| Problem statement |
Leaving the pictures aside, transcribe every line below exactly.
[[ Recorded data open ]]
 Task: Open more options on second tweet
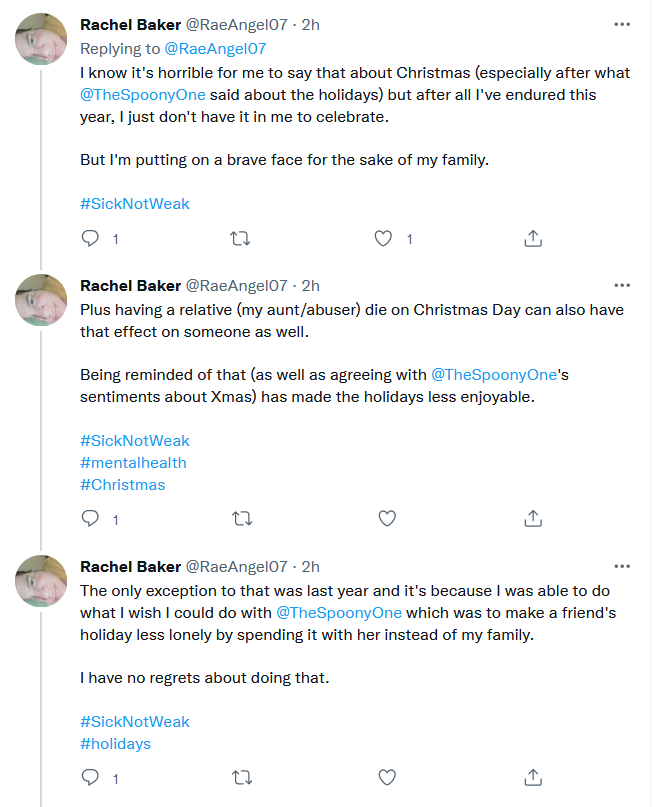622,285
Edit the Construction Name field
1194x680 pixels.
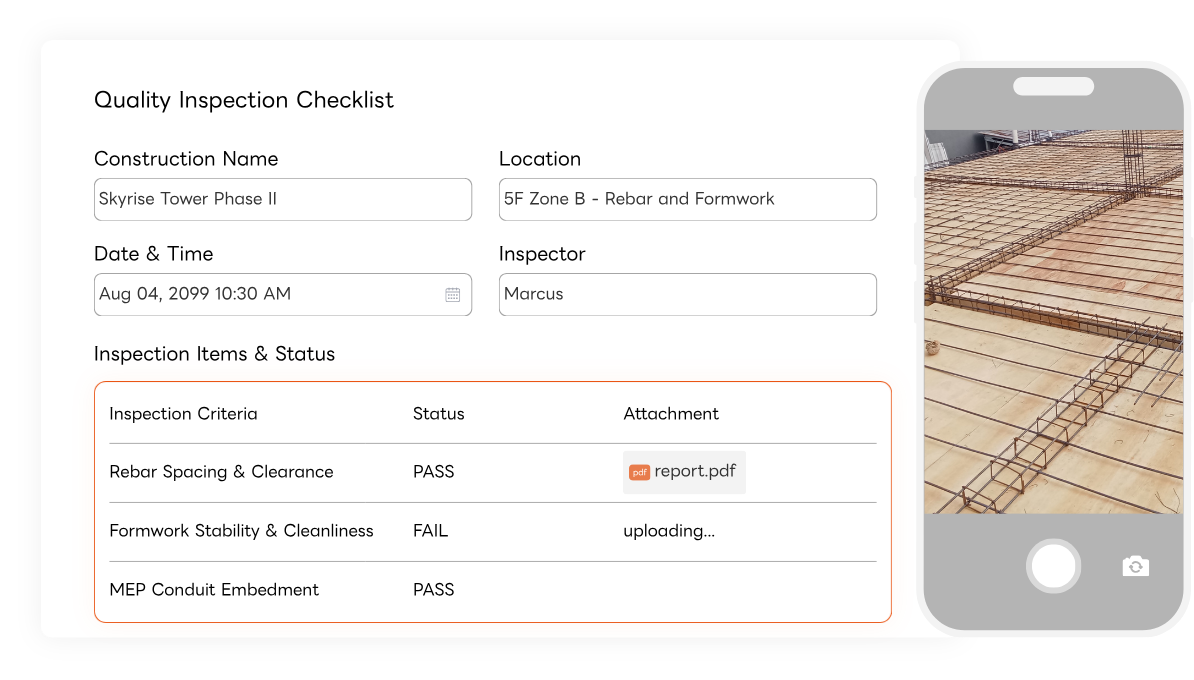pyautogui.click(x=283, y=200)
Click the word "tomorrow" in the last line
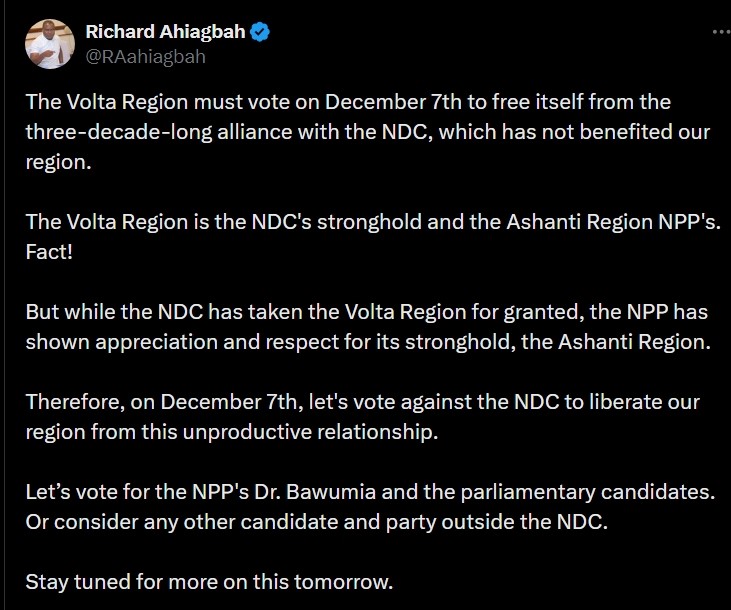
[[ Recorded data closed ]]
| Solution to the problem |
 Task: Open more options on second tweet
622,285
Edit the Construction Name field
1194x680 pixels.
pyautogui.click(x=283, y=200)
Click the word "tomorrow" in the last line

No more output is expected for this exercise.